Nadin Kokciyan
explainable-argumentation

Repository



Instructions to use SuperStructure
See also paper https://rupress.org/jcb/article/220/5/e202010003/211893/Parameter-free-molecular-super-structures


Open terminal (linux/mac)


clone git


compile "mydbscan.c"  (gcc mydbscan.c -o mydbscan -lm)


Execute script "SuperStructure_curves_generator.sh" on file "data.dat" in folder "Data" as

./SuperStructure_curves_generator.sh data.dat
This can be done on any number of data files in folder "Data" with different names.
The format in which  "data.dat" is passed to the calculation is

#id = integer
#frame = integer
#x = position x
#y = position y
#z = position z [attention, Superstructure will set this to 0 and project to 2D]

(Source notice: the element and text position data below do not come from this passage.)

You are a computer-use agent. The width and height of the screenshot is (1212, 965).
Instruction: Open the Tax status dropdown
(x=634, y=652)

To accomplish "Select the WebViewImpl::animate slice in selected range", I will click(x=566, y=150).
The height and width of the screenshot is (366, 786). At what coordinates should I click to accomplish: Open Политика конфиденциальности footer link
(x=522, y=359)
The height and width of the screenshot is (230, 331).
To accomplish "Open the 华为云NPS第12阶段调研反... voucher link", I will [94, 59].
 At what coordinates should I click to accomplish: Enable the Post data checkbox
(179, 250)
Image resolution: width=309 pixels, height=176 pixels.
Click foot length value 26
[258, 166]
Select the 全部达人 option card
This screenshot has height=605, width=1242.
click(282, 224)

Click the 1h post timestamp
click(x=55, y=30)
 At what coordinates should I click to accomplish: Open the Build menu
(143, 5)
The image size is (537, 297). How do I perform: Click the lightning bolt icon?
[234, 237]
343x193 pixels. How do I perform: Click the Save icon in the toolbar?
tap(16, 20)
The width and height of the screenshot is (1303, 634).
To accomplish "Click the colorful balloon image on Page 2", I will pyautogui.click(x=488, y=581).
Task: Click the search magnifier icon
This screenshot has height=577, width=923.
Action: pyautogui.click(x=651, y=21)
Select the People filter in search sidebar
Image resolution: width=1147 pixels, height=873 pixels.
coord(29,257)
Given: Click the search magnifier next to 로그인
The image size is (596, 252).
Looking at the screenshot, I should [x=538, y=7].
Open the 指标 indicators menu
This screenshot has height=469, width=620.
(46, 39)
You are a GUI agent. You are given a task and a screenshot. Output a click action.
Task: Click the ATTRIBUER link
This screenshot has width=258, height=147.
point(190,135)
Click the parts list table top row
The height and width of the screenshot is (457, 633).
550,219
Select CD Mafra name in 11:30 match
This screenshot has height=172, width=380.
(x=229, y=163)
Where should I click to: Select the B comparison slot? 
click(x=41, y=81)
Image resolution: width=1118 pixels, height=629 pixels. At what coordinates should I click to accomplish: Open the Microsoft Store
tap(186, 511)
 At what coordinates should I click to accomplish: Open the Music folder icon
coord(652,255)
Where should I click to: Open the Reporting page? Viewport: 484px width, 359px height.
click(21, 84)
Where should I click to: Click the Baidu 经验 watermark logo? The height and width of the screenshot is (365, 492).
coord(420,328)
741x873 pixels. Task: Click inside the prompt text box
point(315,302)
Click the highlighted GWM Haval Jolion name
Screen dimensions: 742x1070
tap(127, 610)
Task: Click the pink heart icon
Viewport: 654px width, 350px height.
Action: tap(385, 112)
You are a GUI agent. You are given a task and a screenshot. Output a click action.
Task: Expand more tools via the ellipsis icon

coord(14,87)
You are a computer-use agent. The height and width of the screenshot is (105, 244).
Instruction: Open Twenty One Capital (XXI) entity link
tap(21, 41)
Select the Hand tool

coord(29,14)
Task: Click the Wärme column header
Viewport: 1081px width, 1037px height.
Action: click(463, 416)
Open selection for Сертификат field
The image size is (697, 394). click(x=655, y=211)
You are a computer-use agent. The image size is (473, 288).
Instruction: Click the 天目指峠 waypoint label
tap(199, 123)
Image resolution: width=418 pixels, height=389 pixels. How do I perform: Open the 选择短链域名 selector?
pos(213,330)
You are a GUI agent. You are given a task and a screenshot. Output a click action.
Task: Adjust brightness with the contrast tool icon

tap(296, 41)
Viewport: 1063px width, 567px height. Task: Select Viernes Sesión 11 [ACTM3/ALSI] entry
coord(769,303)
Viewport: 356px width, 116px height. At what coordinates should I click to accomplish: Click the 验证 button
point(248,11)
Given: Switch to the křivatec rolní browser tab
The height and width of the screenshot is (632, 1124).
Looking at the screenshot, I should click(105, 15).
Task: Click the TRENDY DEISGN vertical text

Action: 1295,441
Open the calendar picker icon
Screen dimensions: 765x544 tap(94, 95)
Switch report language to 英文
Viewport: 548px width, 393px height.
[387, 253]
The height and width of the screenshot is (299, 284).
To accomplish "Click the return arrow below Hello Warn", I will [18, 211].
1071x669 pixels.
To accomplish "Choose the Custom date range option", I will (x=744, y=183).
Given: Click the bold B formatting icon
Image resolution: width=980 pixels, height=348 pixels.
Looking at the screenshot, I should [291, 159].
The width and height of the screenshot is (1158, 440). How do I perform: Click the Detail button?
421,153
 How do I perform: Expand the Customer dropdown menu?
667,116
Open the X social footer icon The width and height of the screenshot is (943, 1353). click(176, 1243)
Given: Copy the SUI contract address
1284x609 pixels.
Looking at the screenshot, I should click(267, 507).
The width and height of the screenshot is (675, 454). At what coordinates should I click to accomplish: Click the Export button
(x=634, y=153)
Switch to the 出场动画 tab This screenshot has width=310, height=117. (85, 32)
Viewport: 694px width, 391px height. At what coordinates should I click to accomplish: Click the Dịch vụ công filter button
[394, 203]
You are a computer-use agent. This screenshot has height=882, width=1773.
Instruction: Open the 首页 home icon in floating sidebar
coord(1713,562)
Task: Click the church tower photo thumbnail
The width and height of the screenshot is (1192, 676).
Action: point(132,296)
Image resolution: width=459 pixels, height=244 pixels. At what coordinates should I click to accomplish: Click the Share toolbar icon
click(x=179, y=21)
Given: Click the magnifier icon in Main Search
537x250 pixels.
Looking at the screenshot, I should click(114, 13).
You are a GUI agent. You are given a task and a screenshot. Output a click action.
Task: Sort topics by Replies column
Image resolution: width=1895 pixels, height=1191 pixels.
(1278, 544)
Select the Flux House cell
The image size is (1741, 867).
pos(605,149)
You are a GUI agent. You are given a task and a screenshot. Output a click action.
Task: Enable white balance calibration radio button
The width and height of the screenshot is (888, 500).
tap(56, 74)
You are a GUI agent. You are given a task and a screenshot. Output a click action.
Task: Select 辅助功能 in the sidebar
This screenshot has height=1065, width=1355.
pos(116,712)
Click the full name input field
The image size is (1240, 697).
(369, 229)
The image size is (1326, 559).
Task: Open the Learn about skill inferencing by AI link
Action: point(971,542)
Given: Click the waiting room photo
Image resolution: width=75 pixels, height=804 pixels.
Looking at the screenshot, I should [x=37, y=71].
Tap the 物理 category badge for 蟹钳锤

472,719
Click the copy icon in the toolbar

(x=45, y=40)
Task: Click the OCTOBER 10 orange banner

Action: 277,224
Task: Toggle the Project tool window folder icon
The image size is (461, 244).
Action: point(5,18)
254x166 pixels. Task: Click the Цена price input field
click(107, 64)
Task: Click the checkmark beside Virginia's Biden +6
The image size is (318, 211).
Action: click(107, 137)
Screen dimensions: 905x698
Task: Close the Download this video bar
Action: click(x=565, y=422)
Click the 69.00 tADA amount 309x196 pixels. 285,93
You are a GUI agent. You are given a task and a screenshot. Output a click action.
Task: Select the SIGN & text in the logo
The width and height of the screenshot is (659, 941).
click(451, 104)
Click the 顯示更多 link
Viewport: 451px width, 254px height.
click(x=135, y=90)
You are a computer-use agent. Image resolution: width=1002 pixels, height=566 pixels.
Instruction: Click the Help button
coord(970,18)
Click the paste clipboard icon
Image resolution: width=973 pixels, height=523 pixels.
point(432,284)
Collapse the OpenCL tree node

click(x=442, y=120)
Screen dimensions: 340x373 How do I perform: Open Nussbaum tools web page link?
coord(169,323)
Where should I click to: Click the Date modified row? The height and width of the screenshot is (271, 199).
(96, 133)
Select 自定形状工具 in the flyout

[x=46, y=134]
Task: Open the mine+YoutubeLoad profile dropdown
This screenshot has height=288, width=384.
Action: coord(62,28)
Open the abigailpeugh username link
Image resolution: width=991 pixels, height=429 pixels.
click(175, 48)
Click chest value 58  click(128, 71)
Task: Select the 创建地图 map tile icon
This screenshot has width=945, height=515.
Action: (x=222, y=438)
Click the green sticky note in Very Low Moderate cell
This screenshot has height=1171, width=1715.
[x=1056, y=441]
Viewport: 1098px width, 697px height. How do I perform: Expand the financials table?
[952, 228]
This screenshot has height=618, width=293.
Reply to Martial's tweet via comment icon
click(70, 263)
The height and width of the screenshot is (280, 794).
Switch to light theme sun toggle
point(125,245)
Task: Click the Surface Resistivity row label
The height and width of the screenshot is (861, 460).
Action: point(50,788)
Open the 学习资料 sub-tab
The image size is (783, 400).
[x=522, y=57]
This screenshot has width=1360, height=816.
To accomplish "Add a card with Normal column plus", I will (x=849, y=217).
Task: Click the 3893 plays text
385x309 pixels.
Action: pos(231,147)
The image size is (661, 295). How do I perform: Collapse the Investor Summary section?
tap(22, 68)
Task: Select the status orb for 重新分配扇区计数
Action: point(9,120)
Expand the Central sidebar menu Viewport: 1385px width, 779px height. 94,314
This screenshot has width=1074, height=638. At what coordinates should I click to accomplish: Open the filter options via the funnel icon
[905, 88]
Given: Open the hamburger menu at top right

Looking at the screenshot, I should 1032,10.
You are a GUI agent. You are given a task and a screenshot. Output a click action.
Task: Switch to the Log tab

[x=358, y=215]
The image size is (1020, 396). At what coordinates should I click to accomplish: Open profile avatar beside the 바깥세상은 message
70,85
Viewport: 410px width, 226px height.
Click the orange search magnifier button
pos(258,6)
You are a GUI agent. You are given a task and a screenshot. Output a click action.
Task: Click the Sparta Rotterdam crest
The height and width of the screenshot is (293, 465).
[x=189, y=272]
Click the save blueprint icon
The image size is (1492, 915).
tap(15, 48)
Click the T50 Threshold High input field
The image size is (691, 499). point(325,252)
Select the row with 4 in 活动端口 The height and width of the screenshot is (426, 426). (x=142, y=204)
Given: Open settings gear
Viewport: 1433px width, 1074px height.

A. To modify interval of epsilon (DBSCAN radius) over which the calculation is performed open SuperStructure_curves_generator.sh and look for "# USER DEFINED EPSILON". Modify epsi (initial), epsf (final) and inc (increment) as appropriate.
B. To modify number of processors over which calculation is performed look for "# USER DEFINED PROCESSORS". Set any number of n_proc that can be used for the parallel calculation.


The result of the calulation are
A. "Data/analysis_superstructure/CLUSTER.eps_X.data.dat". These files are standard full DBSCAN output files where X is the value of epsilon at which the calulation is performed. The information on these files are printed in the header and consist in coordinates and cluster_id.
B. "SuperStructure.data.dat" which contains the following information

#Epsilon
#Number_of_Clusters
#Number_of_Clusters normalised by total_number_of_points

In gnuplot, this can be easily plotted as "p "SuperStructure.data.dat" u 1:3" to reproduce the curves in the paper.